PC Silverthorne led the conversation with the victim, in which he repeatedly emphasised that going through with a rape allegation would be a very traumatic ordeal, and questioned if she was sure she wanted to pursue it.

He also made numerous incorrect statements as he told her she must have all of a list of forensic tests conducted, that she would need to attend the Old Bailey and stand in the dock to give her account, and pressured her that she must make her decision in the next hour.

PC Silverthorne did not make her aware of special measures provisions available that help vulnerable witnesses give their best evidence in court and he also failed to record her account, as is required of a first responder.

The footage also showed PC Tanner had two radio conversations in which he expressed doubts over her credibility.

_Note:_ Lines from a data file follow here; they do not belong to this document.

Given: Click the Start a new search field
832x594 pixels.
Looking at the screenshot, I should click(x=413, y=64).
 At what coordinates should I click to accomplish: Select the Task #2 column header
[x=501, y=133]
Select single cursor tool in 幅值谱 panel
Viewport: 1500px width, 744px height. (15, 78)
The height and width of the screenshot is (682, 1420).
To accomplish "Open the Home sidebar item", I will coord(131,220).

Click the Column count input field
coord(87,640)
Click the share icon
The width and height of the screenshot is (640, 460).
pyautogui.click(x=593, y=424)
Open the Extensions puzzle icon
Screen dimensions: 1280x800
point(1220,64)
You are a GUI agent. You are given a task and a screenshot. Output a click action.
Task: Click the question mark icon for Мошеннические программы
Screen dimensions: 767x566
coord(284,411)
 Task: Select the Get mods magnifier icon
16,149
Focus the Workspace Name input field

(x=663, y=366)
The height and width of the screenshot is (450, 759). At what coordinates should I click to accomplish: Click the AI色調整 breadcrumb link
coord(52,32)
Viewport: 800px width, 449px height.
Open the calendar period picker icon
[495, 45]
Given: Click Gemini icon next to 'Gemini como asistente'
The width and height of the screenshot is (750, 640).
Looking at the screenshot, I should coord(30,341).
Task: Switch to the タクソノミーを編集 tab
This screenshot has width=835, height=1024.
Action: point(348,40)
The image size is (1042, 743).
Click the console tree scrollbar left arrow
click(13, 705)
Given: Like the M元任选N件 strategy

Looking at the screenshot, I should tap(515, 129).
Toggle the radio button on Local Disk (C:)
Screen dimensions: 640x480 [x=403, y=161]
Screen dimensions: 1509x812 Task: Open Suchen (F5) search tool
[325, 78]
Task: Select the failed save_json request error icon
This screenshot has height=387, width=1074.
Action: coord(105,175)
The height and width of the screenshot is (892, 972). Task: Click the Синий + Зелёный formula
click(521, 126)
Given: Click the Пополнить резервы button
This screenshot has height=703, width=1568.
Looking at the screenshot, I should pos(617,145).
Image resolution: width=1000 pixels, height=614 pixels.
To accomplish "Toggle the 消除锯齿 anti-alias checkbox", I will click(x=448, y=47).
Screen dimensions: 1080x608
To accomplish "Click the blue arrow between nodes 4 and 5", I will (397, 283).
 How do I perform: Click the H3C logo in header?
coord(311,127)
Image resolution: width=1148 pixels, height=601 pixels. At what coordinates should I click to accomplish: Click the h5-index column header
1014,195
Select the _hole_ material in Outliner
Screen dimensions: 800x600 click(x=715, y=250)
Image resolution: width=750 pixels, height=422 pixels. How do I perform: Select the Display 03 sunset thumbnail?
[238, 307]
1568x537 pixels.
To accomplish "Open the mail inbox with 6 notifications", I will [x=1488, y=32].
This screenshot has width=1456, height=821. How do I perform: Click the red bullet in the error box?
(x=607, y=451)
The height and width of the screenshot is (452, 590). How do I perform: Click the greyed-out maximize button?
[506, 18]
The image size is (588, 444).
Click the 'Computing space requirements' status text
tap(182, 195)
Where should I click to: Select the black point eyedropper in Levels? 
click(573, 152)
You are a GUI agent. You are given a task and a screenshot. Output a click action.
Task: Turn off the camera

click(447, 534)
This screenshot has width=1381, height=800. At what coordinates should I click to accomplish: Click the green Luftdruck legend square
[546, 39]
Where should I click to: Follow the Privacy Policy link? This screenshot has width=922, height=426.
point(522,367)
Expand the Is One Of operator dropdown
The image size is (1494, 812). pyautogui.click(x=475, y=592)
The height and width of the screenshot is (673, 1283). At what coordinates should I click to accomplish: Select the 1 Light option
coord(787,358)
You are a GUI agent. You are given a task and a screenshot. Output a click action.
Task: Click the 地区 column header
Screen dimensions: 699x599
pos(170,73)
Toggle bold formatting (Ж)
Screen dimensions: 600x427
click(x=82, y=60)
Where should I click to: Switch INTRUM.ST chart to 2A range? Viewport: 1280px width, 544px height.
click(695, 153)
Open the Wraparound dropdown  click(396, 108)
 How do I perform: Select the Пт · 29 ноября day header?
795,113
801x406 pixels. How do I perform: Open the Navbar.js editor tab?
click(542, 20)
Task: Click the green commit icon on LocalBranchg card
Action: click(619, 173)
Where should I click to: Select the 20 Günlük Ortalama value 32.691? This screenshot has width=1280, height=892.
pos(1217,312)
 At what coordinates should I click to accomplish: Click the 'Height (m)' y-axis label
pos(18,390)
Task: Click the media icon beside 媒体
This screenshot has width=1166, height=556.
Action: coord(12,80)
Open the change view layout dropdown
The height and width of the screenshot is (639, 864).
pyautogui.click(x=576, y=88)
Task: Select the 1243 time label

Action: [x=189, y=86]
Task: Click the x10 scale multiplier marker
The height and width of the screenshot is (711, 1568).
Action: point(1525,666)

PC Tanner also failed to record the victim’s account and did not effectively challenge PC Silverthorne’s approach during their interaction.

Rape Crisis South London is a charity that provides support to women who are identified as survivors of sexual violence.

Yvonne Traynor, Rape Crisis South London CEO, said: “I was horrified to read about the experience this young girl had to go through when she reported such a heinous crime to the police.  

“The officers made a deliberate judgement about her credibility rather than providing a professional service to someone who was traumatised and then tried to deter her from reporting.  

“These are not the actions we expect from police officers but it highlights the need for sexual violence and trauma training for all officers who should be protecting women and girls and not deterring them from coming forward to report.”

A Metropolitan Police spokesperson said: “The Met is committed to providing the best possible service to all victims of rape and serious sexual offences.

“We have a responsibility to safeguard and support all victims through what is a hugely traumatic or harrowing experience, and officers are specially trained to treat all victims with dignity and respect throughout the process.

“Victims of rape have been traumatised and we expect our officers to act professionally with compassion and empathy to instil trust and confidence in the criminal justice system that starts with their first contact with police.

“We are working to improve our response to victims of rape and we are committed to working with partners in the criminal justice system and support services to improve their journey.

“Victims show great bravery in reporting offences committed against them to police and it takes courage to bring offenders to justice, we will support them through this process.”